Jakarta, Aktual.com – Komisi Pemberantasan Korupsi (KPK) diminta menetapkan Gubernur DKI Jakarta Basuki Tjahaja Purnama (Ahok), sebagai tersangka dalam kasus pembelian lahan Rumah Sakit Sumber Waras (RSSW), Jakarta.

Permintaan ini disampaikan oleh massa yang mengatasnamakan sebagai Komite Tangkap dan Penjarakan Ahok (KTP Ahok), ketika melakukan aksinya di depan gedung KPK, Jakarta, Kamis (4/2).

Koordinator Aksi KTP Ahok, Raden Hidayatullah mengungkapkan, permintaan ini dilakukan, karena mereka menilai lembaga antirasuah itu lamban untuk menangani kasus tersebut dan belum berani menetapkan Ahok sebagai tersangka.
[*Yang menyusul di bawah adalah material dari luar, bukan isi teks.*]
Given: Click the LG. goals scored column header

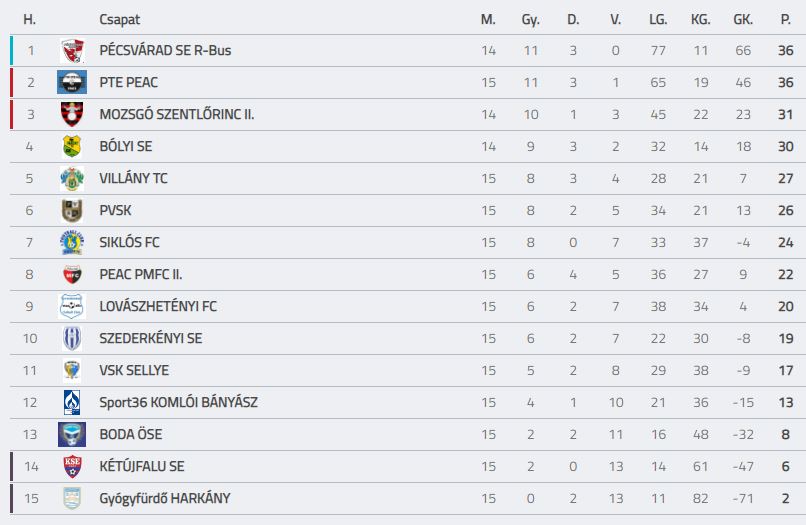Looking at the screenshot, I should click(x=658, y=20).
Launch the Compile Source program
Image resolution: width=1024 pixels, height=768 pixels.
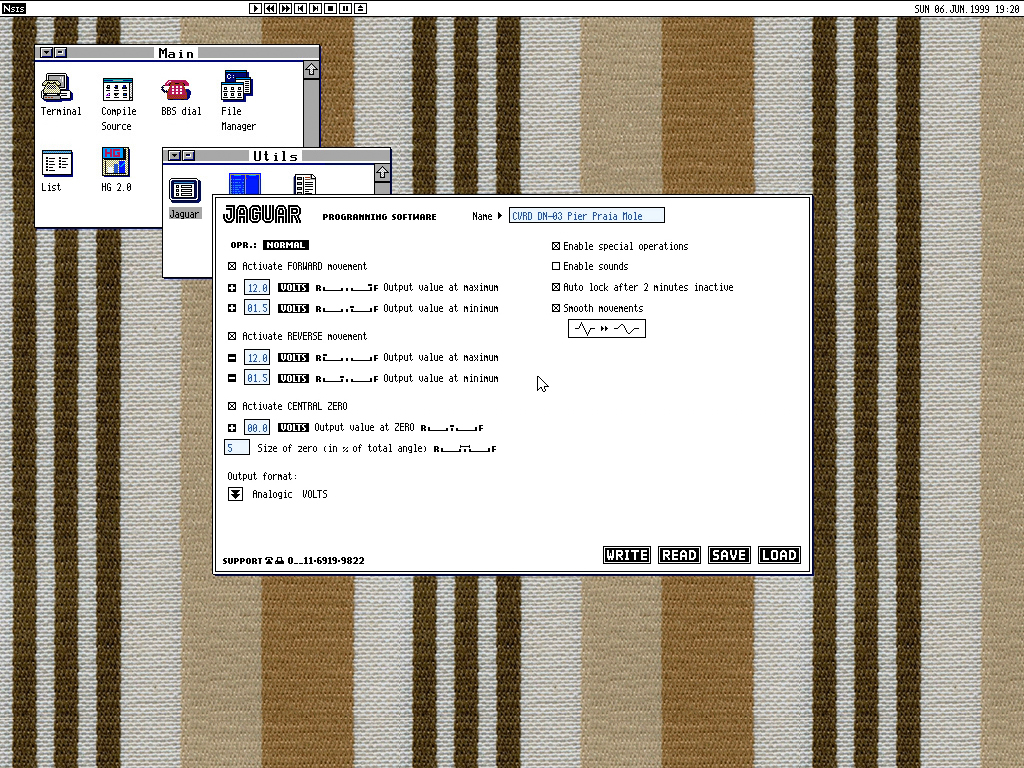[118, 91]
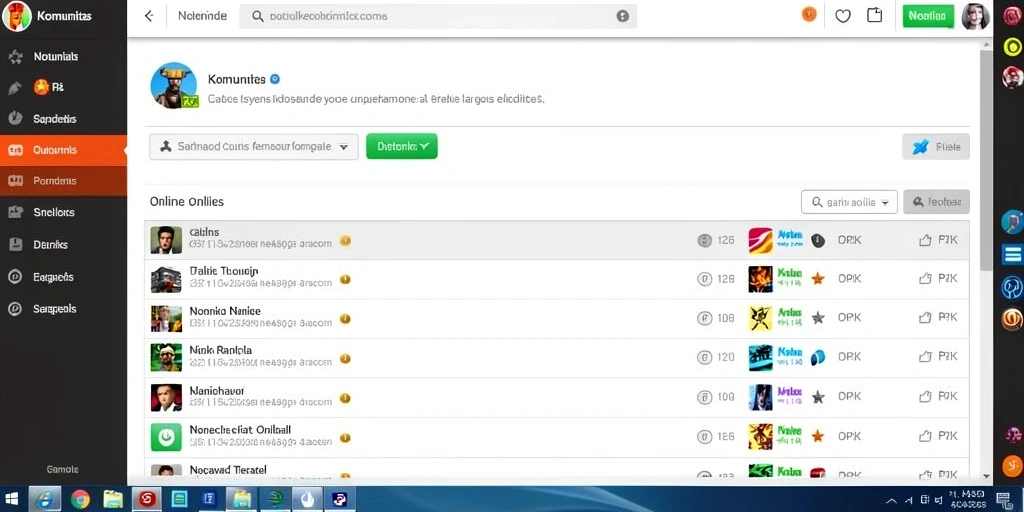The height and width of the screenshot is (512, 1024).
Task: Click the orange notification dot in the header
Action: click(809, 14)
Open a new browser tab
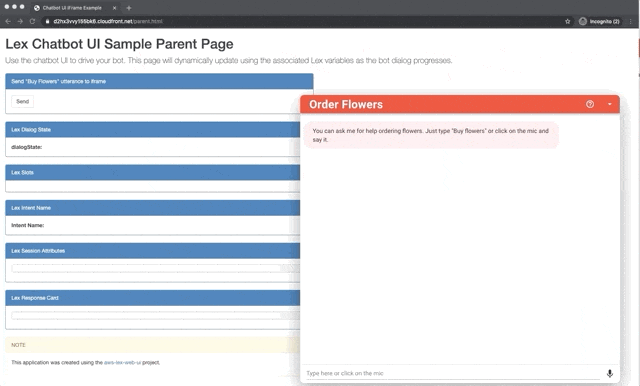The width and height of the screenshot is (640, 386). [129, 8]
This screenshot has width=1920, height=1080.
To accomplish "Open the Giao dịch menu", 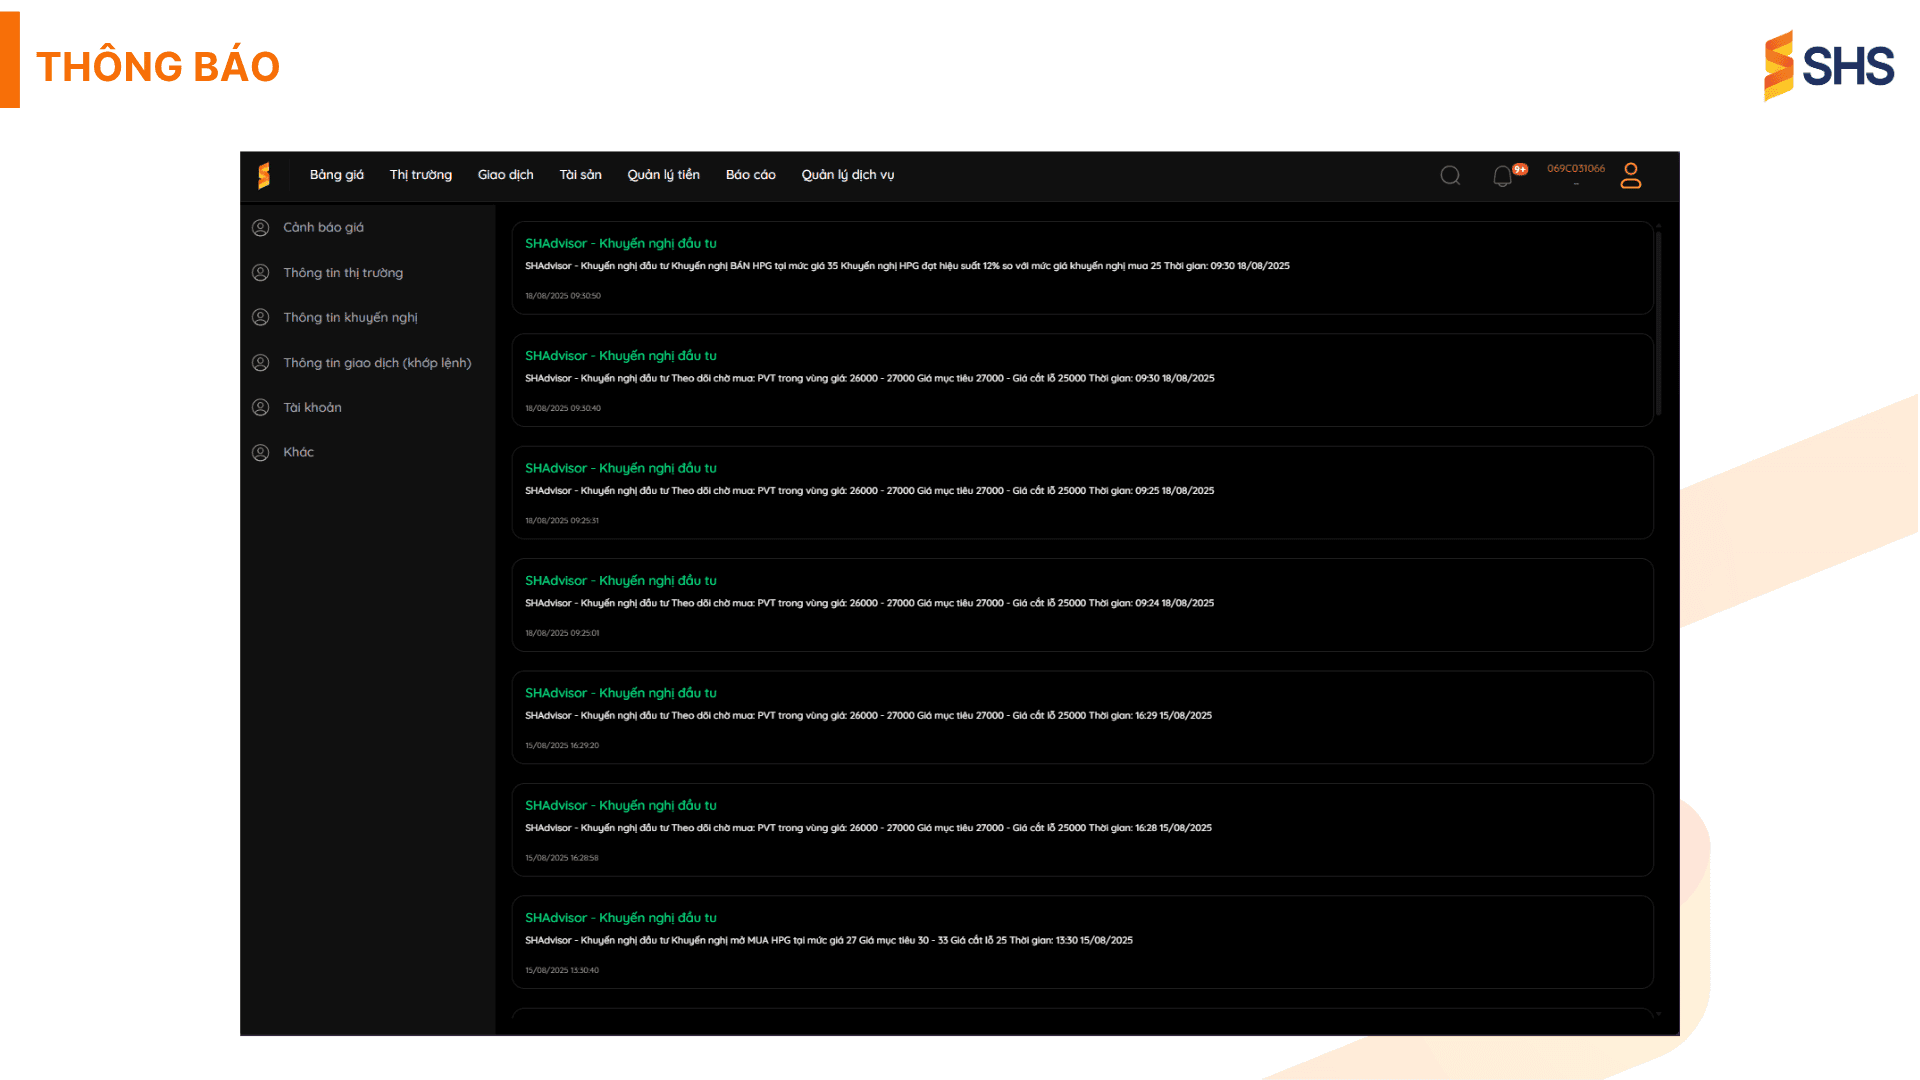I will (x=506, y=175).

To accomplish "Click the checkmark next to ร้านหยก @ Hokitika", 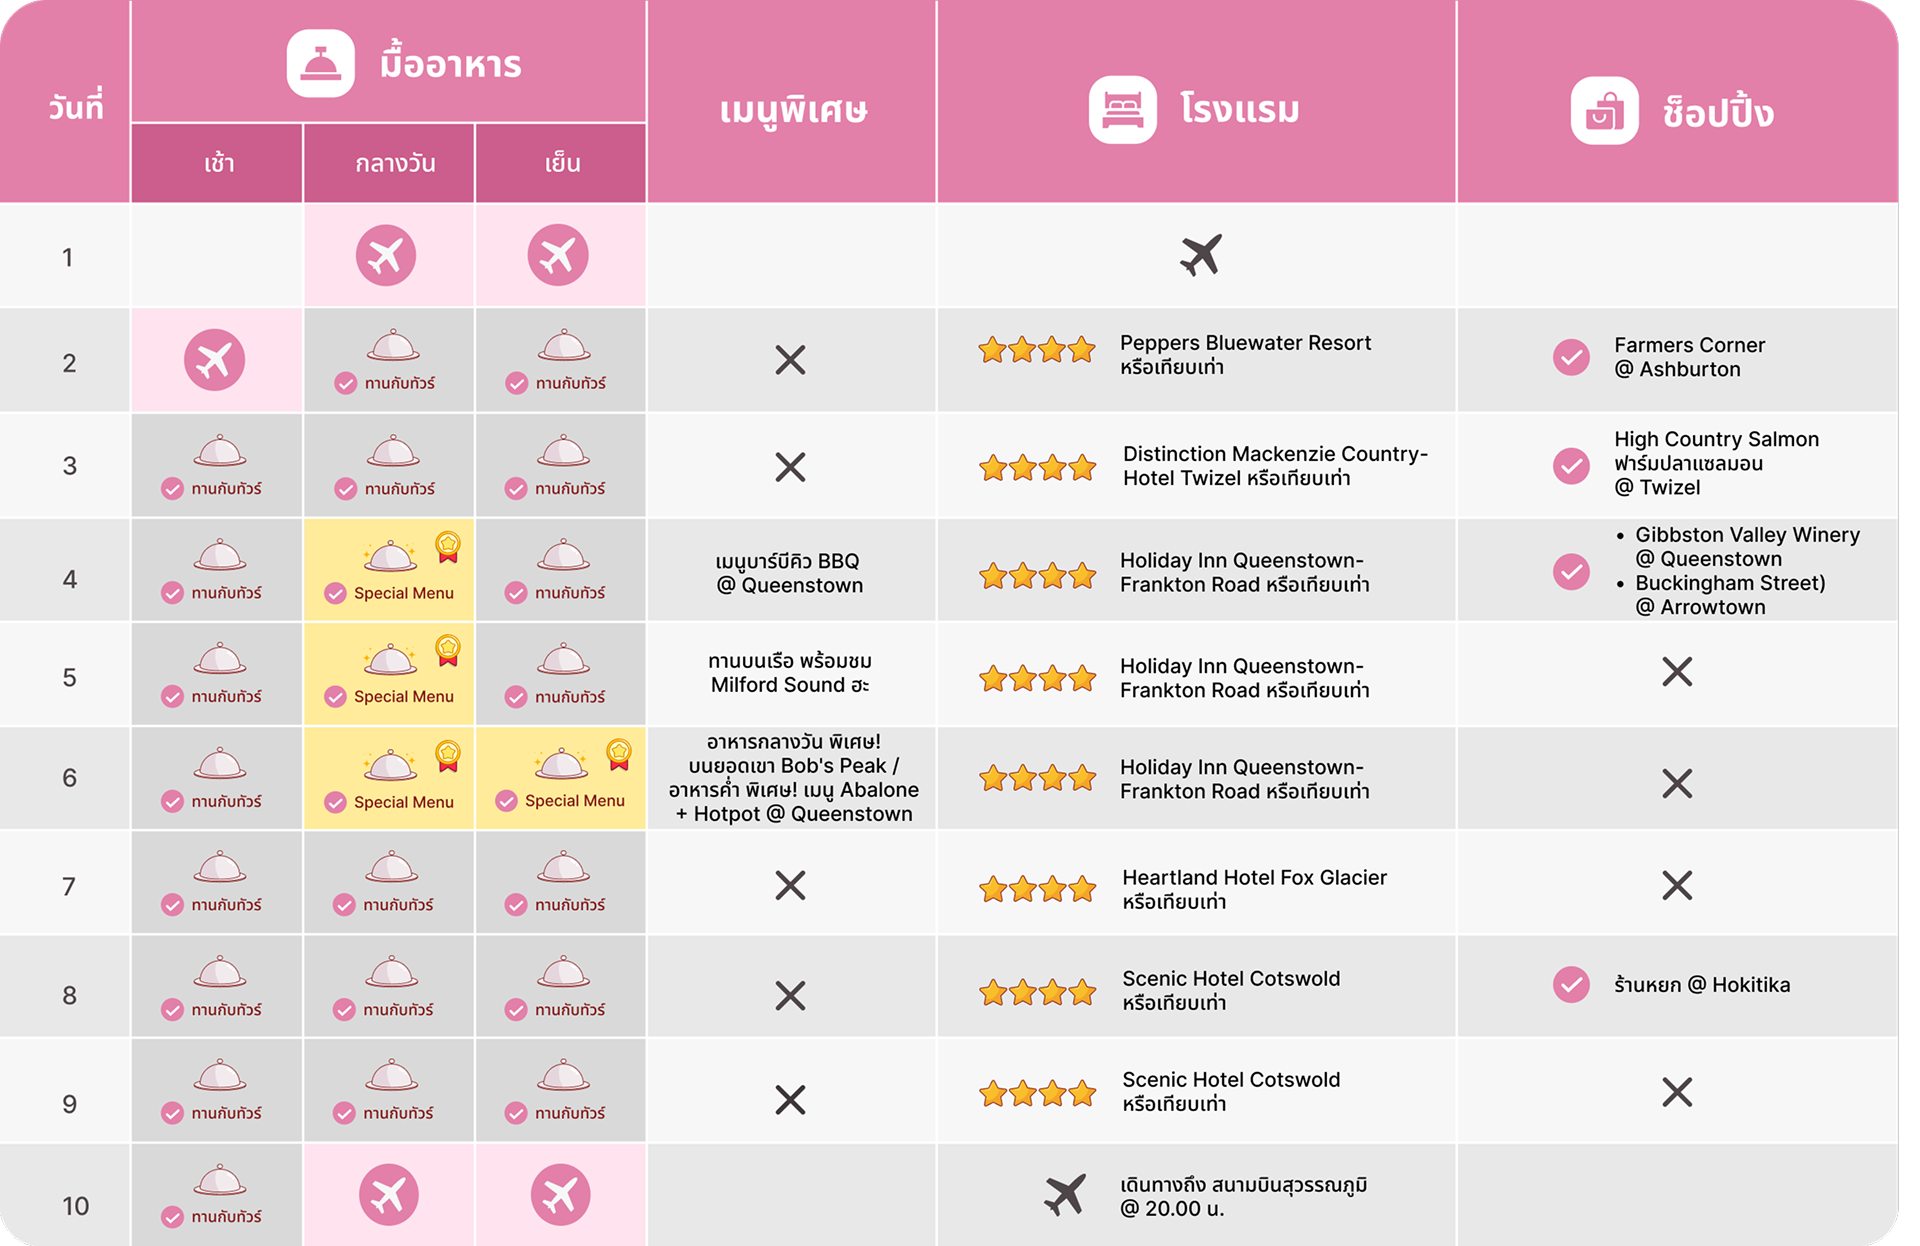I will click(1571, 985).
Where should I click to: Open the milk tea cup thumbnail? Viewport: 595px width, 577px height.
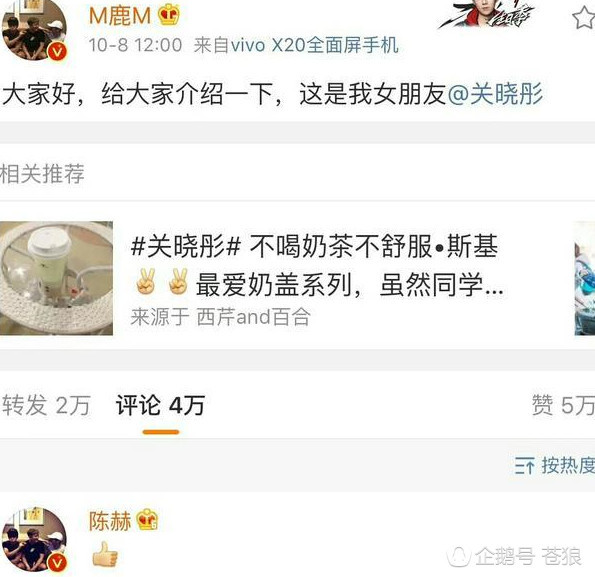point(56,278)
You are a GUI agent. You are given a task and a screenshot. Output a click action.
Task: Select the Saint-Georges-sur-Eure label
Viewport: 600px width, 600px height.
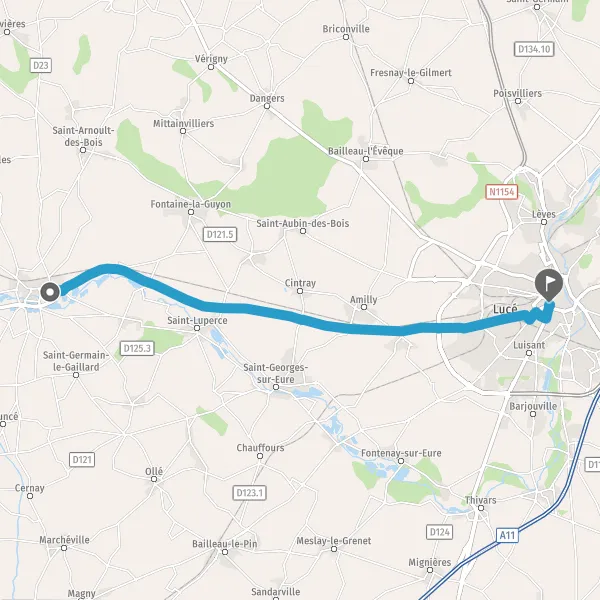click(276, 373)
“Kenapa KPK lambat menangani kasus Sumber Waras? Kenapa KPK masih memilih menjadi ayam kampung yang lumpuh? Padahal, desakan masyrakat sudah jelas,” ujar Raden ketika melakukan orasinya.

Dalam aksinya, KTP Ahok membawa keranda mayat dan dua anggota KTP Ahok, mengenakan topeng berwajah Ahok dengan berdiri tepat di depan keranda tersebut.

“Keranda dan poster Ahok tersebut merupakan simbol matinya KPK dalam menangani kasus korupsi yang diduga Ahok terlibat di dalamnya,” tegasnya.

Raden menegaskan, mereka akan terus melakukan aksi serupa, agar KPK berani memanggil Ahok dan menetapkannya sebagai tersangka dalam pembelian lahan seluas 3,6 hektare tersebut.

“Kami meminta konsistensi dan komitmen KPK dalam memberantas korupsi. Jangam takut sama koruptor di negeri ini,” tandasnya.

Aksi demo itu berlangsung sekitar satu jam. Dengan pengamanan aparat kepolisian dan massa yang tertib, arus lalu lintas terpantau lancar.